### Extrait source
La lettre d’un solitaire

Si l’on veut comprendre la vanité des ambitions et des aspirations cultivées par l’homme dans les grandes villes, si l’on veut dépasser les illusions engendrées par l’assimilation au rythme fou de la vie moderne, il est plus que nécessaire, il est indispensable de faire provisoirement retraite. On se soustrait ainsi à la tyrannie de la civilisation, on transcende l’impérialisme vital et la vie elle-même. Il ne s’agit pas là de la sentimentalité romantique dont les éclats se complaisaient dans la solitude pour se plaindre de la désadaptation de l’individu, il s’agit du besoin de saisir les raisons d’être de la vie et de la culture non seulement par le truchement d’une expérience intense, mais également grâce à une perspective extérieure, à laquelle l’homme ne peut accéder que dans l’isolement. Le sens romantique de la solitude est dû à la négation de la réalité concrète de l’existence, au mépris de ce qu’elle a rendu pur et irréductible. La structure schizoïde de l’âme romantique a développé excessivement l’intériorisation mentale et donc la séparation organique d’avec le monde. Il y a dans la fuite du monde propre au romantique une incapacité structurelle de se maintenir dans le cadre immanent de l’existence, une incompréhension essentielle des affinités irrationnelles qui lient l’homme au reste de la création. Rien d’étonnant que les pires absurdités dans presque tous les domaines nous aient été léguées par les romantiques.
######
### Extrait de données
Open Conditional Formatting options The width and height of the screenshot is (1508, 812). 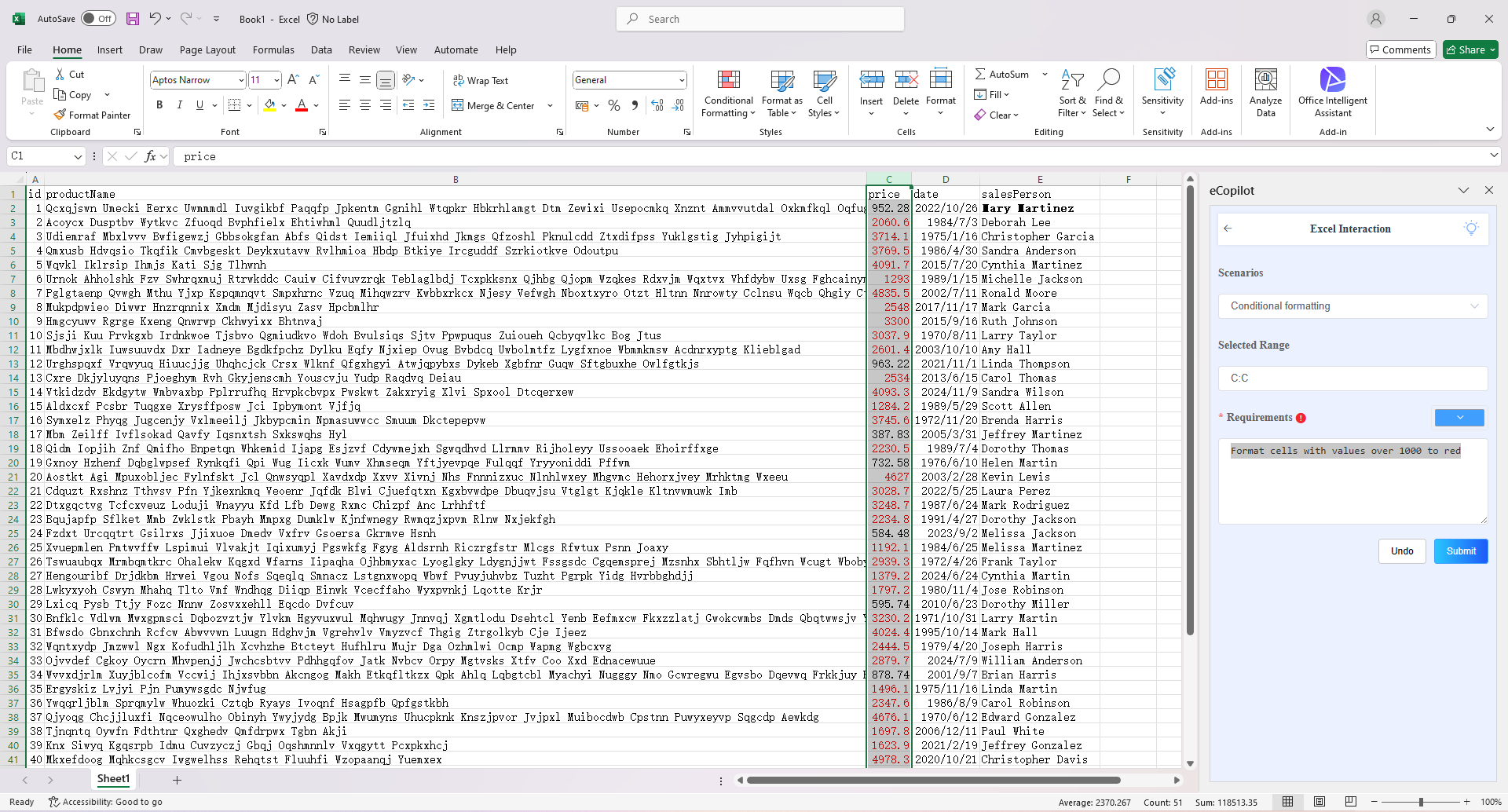point(728,93)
######
__Énoncé du problème__. Rédigez la suite du texte sur la solitude en reprenant juste après sa dernière phrase. Les données n'ont aucun lien avec le texte sur la solitude.

__Réponse au problème__.
En fait, la solitude est un milieu de connaissance, une condition extérieure nécessaire pour délimiter des choses non individualisables quand on vit en elles. Il n’y a pas meilleur cadre pour fermer les plaies de ceux que leur vie intérieure, subjective, a fait souffrir. Plus que toute autre, la solitude en montagne permet d’accéder à un entendement serein de la vie. Les montagnes donnent l’impression d’une transcendance majestueuse, d’une parfaite sérénité, leur rigidité solennelle semble nier la vie et son dynamisme. Tandis que la mer, avec son ondoiement incessant, paraît être une expression de la folle agitation de la vie, agitation qui ne révèle aucun sens. Au contraire, la montagne, dans sa sereine immobilité, est au-delà de la vie. Elle donne, aux gens qui y vivent en permanence, de l’humour et un esprit conciliant. L’humour est le propre des montagnards, car il naît seulement là où l’esprit considère les choses avec une supériorité naturelle, là où une vision totale de la réalité efface l’indignation et la révolte provoquées par les aspects individuels et limités de l’être. Chez les citadins, le sens de l’éternité s’est émoussé : ils se troublent pour le moindre désagrément, ils prennent au tragique de menues expériences plutôt que des vécus essentiels.

Le sentiment de la vie éprouvé par l’homme grâce à l’humour est une acceptation paisible du devenir et de la destruction des choses. L’humour révèle l’inutilité d’une problématique excessive concernant l’existence. Nous autres, habitants des grandes villes, ne pouvons plus vivre le stoïcisme naturel qui lui est sous-jacent, parce que nous assistons quotidiennement à des injustices et à des tragédies, parce que, scandaleusement impressionnables, nous vivons dans une insatisfaction permanente. Ce que nous appelons culture ne serait certainement pas né en dehors d’un déséquilibre nerveux, de sorte qu’il n’est pas paradoxal de mesurer à l’aune de celui-ci la normalité de l’homme.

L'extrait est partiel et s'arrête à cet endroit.